→ **To do**: For each line below that includes the string "screenshot", show the whole line.

★ ★ ★ ★ ★ ★ ★

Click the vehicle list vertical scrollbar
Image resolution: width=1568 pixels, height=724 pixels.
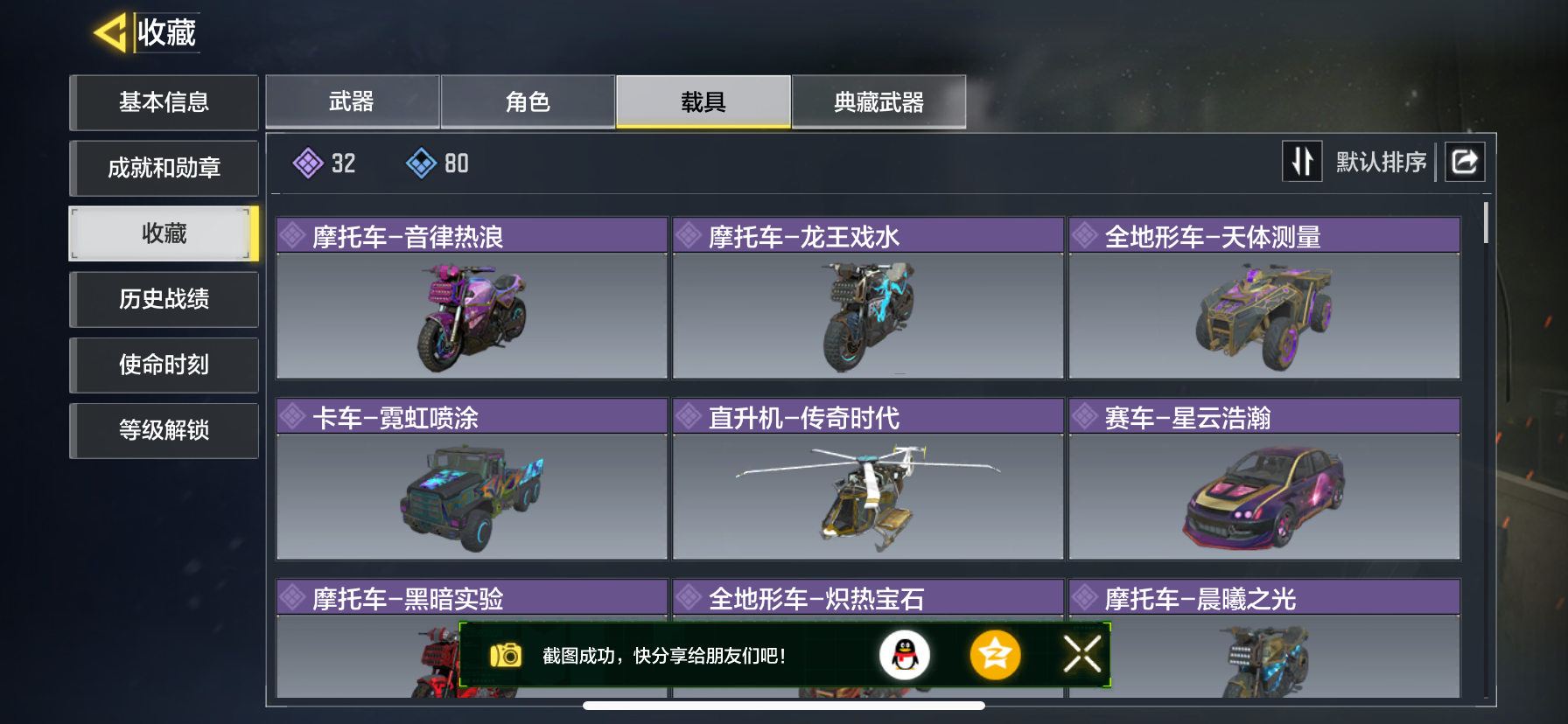point(1486,223)
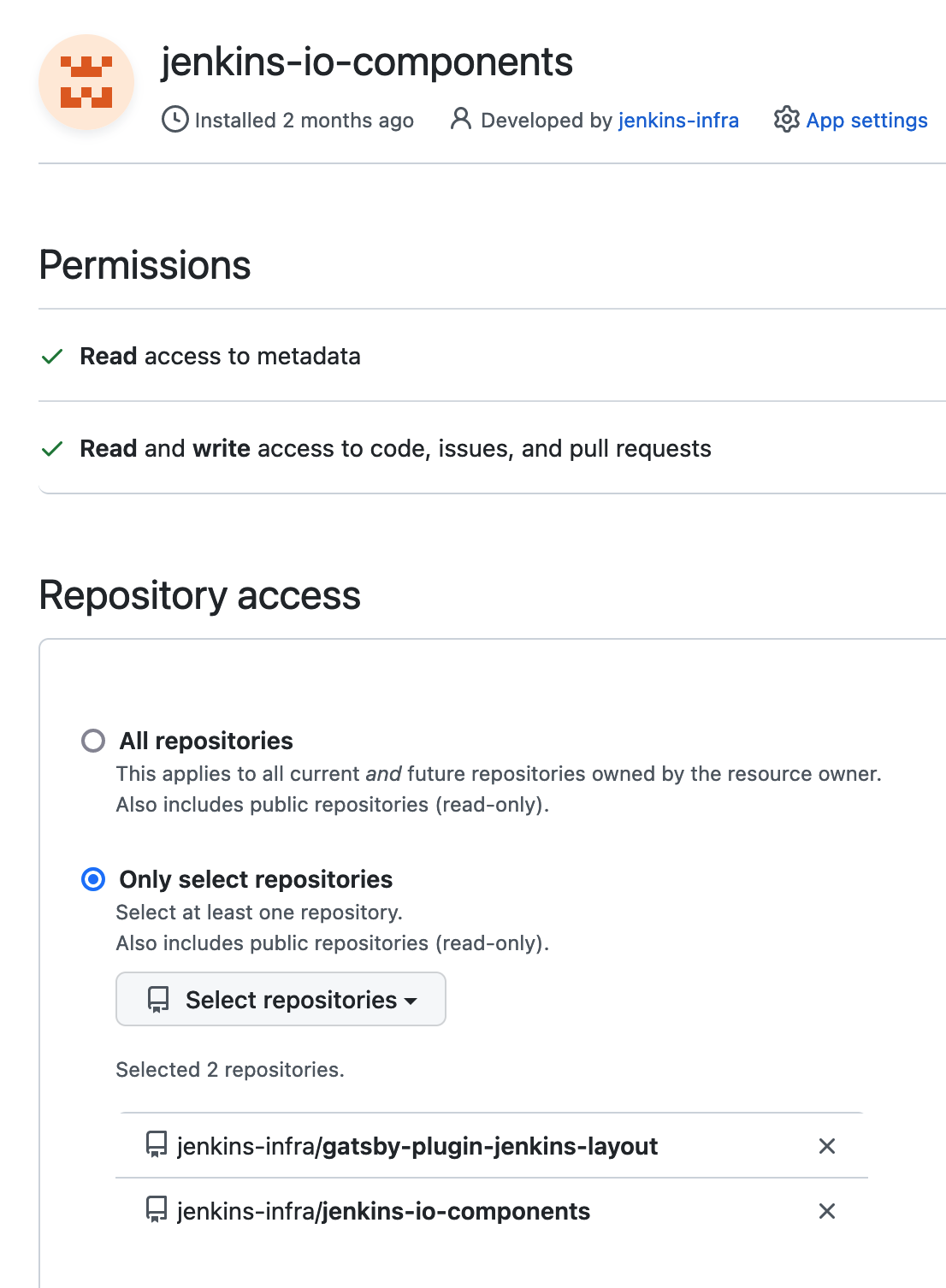
Task: Open the jenkins-infra developer profile link
Action: 679,120
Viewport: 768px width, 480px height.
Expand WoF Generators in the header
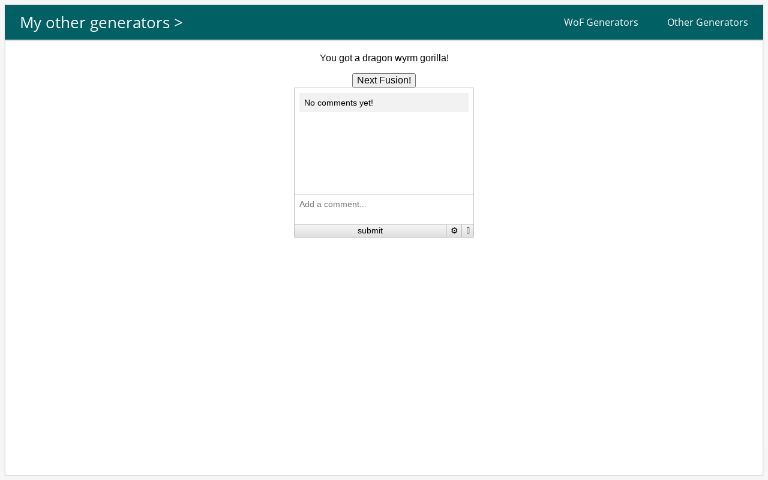[600, 22]
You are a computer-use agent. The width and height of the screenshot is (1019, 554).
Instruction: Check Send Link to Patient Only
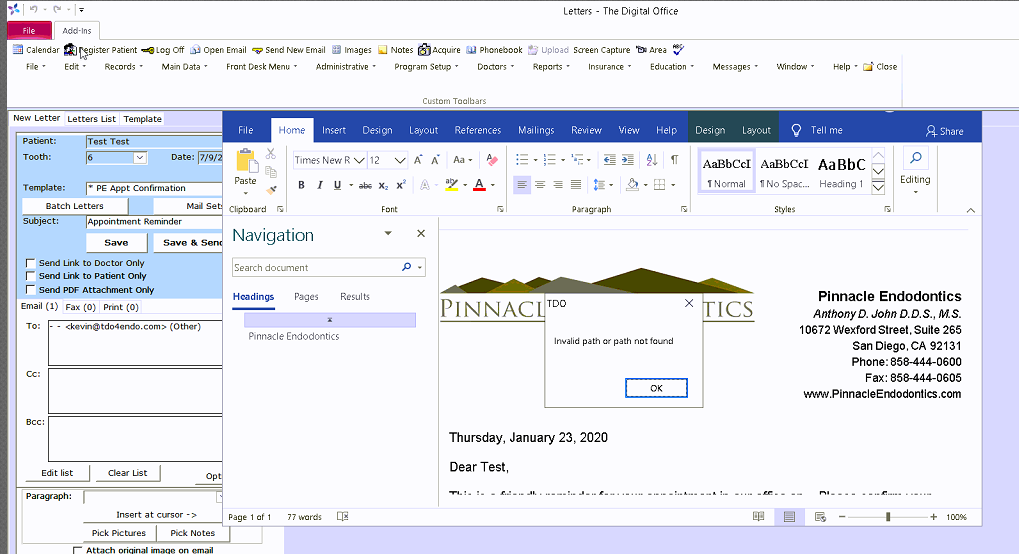(30, 276)
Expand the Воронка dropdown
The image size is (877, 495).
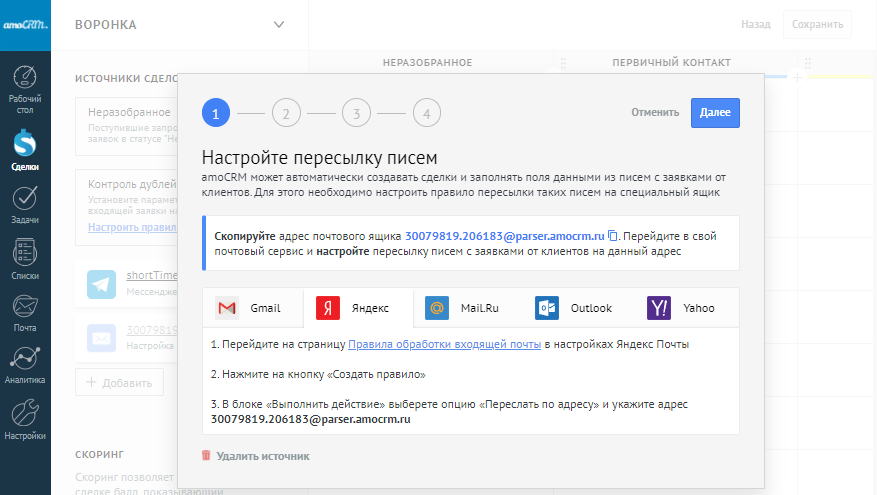click(x=278, y=24)
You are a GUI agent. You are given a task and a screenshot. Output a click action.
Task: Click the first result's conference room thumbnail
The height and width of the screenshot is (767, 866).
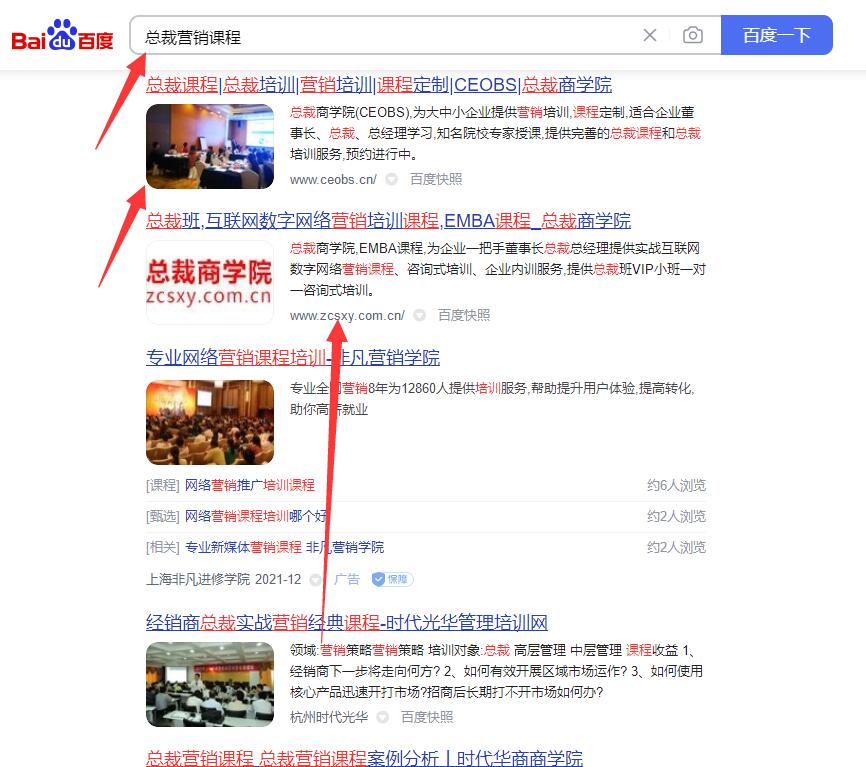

★ ★ ★ ★ ★ ★ ★

→ **Solution**:
You are a computer-use agent. The width and height of the screenshot is (1019, 554).
You are a GUI agent. You are given a task and a screenshot. Output a click action.
The height and width of the screenshot is (767, 866).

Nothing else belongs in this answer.